1/ Wall Street is finally embracing crypto… But the real payoff comes when it embraces DeFi. TradFi is a $30T global machine powering how value moves. DeFi? A $150B experiment with a future bigger than its current footprint. Here’s how they converge—and why it matters. 🧵
2/ DeFi isn’t a failure for being “small.” It’s a blueprint. It has already rebuilt banking on-chain: – Lending – Borrowing – Insurance – Trading – Asset mgmt – Structured products It works. It scales. It’s secure. But institutions aren’t fully in... yet.
3/ The problem? DeFi’s growth has been crypto-native. Builders, degens, DAOs, and coders led the way. Institutions watched from the sidelines—sometimes skeptical, sometimes dismissive. But that’s changing.
4/ BlackRock cracked the code. Its spot Bitcoin ETF ($87B) and ETH ETF ($10B) didn't just legitimize crypto—they unlocked institutional scale. Then came BUIDL: a tokenized U.S. Treasury fund on Ethereum via Securitize. Now holding $2.4B—10% of all tokenized assets.

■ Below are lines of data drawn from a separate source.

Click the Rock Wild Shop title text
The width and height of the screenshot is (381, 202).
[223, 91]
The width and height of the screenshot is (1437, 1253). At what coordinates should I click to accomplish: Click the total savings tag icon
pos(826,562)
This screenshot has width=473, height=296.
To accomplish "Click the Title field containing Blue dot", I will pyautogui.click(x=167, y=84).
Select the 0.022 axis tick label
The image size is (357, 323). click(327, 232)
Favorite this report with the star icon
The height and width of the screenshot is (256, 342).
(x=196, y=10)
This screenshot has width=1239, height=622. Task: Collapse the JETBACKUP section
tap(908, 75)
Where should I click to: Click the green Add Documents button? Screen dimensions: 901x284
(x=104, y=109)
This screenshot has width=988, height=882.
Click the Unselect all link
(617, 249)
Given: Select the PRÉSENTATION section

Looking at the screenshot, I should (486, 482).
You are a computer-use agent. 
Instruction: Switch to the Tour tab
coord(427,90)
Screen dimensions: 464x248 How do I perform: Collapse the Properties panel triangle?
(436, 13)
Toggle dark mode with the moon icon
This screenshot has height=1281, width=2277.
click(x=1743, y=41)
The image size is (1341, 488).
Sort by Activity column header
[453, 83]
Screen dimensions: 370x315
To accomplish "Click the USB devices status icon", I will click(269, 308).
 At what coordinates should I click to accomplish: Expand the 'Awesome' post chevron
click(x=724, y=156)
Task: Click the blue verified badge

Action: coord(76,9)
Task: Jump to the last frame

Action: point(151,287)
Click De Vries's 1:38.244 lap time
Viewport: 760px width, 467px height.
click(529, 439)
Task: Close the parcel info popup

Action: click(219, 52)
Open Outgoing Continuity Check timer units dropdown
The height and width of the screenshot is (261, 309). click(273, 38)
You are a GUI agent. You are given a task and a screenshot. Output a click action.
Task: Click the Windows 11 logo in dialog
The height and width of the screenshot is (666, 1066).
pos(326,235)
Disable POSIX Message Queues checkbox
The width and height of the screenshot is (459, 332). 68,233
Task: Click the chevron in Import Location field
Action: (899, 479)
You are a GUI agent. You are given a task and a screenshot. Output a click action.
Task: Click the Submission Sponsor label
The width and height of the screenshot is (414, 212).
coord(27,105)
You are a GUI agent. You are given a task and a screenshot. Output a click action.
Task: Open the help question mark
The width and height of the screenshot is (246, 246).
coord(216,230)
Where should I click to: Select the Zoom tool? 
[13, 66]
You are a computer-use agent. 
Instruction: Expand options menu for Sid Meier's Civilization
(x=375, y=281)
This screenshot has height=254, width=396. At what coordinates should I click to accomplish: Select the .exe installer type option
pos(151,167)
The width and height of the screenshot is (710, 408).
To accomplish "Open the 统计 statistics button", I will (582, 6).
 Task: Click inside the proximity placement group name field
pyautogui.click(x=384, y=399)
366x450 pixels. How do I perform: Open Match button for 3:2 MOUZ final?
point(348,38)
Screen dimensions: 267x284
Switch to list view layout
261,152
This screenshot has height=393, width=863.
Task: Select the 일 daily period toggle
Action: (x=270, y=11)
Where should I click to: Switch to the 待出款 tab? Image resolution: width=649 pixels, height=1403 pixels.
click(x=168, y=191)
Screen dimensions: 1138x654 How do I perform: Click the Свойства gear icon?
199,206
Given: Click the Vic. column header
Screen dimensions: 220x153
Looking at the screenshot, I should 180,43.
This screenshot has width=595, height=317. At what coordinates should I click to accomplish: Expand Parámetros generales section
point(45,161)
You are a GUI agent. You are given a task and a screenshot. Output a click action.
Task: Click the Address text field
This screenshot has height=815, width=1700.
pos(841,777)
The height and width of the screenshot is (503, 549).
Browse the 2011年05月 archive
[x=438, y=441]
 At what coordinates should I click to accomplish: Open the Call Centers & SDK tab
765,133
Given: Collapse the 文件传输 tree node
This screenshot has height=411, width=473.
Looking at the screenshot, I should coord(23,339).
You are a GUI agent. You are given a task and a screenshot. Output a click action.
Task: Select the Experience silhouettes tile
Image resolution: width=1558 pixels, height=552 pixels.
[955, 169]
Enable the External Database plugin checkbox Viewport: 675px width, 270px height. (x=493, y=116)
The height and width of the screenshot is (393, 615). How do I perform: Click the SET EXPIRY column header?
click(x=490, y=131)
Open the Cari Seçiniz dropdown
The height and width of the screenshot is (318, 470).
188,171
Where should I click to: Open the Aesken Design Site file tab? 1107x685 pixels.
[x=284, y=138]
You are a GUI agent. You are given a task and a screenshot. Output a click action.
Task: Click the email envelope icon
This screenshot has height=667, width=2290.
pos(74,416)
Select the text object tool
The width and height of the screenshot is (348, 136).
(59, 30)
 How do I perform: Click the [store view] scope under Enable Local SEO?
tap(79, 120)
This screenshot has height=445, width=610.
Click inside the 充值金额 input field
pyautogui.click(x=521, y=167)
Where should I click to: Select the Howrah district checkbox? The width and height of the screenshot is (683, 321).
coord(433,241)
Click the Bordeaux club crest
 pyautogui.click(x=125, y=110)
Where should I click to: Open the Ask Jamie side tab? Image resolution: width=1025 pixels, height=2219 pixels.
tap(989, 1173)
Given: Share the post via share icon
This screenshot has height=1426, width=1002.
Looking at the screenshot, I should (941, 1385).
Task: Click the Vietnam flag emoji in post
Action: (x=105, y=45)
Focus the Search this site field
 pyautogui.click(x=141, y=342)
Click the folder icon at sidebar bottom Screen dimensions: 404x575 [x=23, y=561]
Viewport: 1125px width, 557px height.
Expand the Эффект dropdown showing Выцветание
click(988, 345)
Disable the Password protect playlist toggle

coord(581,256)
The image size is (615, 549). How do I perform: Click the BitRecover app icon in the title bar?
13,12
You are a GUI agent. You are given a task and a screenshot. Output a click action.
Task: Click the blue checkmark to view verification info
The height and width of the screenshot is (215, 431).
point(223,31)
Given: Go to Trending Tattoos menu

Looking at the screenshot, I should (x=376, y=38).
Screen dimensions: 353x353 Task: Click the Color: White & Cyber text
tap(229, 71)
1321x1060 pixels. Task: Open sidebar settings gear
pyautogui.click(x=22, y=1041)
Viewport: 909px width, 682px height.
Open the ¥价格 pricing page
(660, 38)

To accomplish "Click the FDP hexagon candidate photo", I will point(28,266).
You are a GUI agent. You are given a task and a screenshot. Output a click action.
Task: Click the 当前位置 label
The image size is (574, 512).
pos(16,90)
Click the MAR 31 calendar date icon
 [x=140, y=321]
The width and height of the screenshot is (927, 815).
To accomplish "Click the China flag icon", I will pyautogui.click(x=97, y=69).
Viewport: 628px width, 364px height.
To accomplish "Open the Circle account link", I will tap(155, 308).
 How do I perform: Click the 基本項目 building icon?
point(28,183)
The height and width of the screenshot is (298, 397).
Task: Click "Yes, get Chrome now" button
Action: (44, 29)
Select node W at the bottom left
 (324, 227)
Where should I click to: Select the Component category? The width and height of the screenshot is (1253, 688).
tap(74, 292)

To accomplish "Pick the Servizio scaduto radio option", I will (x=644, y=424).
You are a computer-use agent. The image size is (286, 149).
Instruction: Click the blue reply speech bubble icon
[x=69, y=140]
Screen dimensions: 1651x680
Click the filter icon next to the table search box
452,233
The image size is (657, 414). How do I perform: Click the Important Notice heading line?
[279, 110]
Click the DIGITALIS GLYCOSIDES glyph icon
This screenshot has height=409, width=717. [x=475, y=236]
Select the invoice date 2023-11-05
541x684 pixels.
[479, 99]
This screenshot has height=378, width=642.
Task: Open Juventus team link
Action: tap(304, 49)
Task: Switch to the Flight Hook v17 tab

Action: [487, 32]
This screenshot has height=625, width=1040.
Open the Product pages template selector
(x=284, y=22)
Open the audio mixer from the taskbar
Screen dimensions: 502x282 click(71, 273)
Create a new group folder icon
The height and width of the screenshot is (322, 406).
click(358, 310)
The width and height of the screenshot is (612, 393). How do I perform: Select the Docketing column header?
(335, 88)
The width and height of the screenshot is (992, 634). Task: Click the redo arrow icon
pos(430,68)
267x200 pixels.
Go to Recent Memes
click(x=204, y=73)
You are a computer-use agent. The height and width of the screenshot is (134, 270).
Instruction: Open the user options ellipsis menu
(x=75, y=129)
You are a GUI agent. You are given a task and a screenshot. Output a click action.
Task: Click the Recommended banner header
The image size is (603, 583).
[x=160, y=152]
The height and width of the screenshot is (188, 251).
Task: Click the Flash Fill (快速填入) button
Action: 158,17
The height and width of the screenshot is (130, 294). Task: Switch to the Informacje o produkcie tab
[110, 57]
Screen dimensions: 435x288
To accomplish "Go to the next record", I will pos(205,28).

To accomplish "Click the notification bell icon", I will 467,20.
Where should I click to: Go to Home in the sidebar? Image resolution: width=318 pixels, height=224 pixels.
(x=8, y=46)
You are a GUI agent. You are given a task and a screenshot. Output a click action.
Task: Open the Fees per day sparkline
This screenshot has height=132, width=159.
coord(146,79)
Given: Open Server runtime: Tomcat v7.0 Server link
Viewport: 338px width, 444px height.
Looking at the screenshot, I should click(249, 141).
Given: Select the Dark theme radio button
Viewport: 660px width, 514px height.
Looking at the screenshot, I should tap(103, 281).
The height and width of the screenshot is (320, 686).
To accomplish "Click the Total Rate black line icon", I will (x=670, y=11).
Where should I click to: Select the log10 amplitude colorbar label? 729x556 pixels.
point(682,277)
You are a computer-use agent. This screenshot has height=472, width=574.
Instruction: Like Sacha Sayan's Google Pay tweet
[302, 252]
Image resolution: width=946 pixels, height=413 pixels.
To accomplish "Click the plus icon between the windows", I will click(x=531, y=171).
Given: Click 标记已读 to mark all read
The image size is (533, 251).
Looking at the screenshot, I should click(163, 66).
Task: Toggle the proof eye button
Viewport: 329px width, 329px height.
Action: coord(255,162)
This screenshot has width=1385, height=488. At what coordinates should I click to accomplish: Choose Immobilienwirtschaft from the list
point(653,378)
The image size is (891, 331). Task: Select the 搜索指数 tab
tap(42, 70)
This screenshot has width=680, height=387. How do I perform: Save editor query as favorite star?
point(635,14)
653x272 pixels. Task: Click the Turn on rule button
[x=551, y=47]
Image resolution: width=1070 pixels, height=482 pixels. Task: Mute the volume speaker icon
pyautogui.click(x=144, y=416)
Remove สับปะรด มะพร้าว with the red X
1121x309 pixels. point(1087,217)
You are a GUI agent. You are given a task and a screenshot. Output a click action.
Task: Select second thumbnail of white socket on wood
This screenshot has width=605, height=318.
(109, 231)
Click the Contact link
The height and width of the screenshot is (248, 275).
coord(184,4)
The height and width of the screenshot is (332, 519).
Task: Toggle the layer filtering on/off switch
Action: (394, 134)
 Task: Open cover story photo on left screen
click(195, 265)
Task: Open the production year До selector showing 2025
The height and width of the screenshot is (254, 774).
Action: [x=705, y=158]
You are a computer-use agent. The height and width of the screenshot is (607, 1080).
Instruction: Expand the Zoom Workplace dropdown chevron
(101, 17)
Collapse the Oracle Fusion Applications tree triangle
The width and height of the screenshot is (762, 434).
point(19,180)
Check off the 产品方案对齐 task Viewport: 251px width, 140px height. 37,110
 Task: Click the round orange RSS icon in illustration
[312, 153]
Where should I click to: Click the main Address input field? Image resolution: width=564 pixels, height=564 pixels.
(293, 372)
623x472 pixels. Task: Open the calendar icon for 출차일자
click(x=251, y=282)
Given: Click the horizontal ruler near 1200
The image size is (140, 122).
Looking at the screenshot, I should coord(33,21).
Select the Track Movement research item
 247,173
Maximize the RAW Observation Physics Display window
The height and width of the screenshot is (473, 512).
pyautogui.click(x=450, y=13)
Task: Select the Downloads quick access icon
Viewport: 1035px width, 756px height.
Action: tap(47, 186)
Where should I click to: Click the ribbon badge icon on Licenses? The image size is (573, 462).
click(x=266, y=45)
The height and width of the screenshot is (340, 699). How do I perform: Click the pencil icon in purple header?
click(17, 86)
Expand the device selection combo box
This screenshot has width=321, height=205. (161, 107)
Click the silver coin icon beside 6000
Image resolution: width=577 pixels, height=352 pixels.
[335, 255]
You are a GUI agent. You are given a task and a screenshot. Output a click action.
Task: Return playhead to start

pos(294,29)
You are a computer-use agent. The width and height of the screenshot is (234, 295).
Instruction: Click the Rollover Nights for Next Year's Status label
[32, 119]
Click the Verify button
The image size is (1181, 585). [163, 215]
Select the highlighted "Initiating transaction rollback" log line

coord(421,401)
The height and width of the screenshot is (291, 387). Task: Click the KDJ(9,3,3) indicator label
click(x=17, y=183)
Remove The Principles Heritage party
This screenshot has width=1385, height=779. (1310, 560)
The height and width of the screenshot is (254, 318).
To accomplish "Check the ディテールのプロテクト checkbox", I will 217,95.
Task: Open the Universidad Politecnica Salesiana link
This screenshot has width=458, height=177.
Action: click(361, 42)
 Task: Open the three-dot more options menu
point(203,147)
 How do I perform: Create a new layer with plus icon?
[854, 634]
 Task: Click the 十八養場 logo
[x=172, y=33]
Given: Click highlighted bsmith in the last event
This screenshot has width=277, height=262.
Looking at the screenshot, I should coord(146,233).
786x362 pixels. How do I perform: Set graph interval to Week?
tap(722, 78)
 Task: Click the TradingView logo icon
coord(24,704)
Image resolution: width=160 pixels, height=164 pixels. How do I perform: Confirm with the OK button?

5/ BlackRock is not alone. JPMorgan’s Kinexys unit is testing: – On-chain FX – Tokenized repo – Bond settlements via permissioned DeFi pools This isn’t just crypto-adjacent. It’s DeFi with compliance rails—built by TradFi, not against it.
6/ Then there’s Fidelity. They’re quietly building: – Custody – Staking – Tokenized financial products – Possibly permissioned DeFi vaults They already serve pension funds & family offices—DeFi's most likely early adopters if wrapped in familiar interfaces.
7/ Goldman Sachs and BNY Mellon? Piloting tokenized money market funds with: – Instant settlement – Network interoperability – DeFi-style fund redemptions These aren’t experiments. They’re TradFi’s first steps into programmable finance.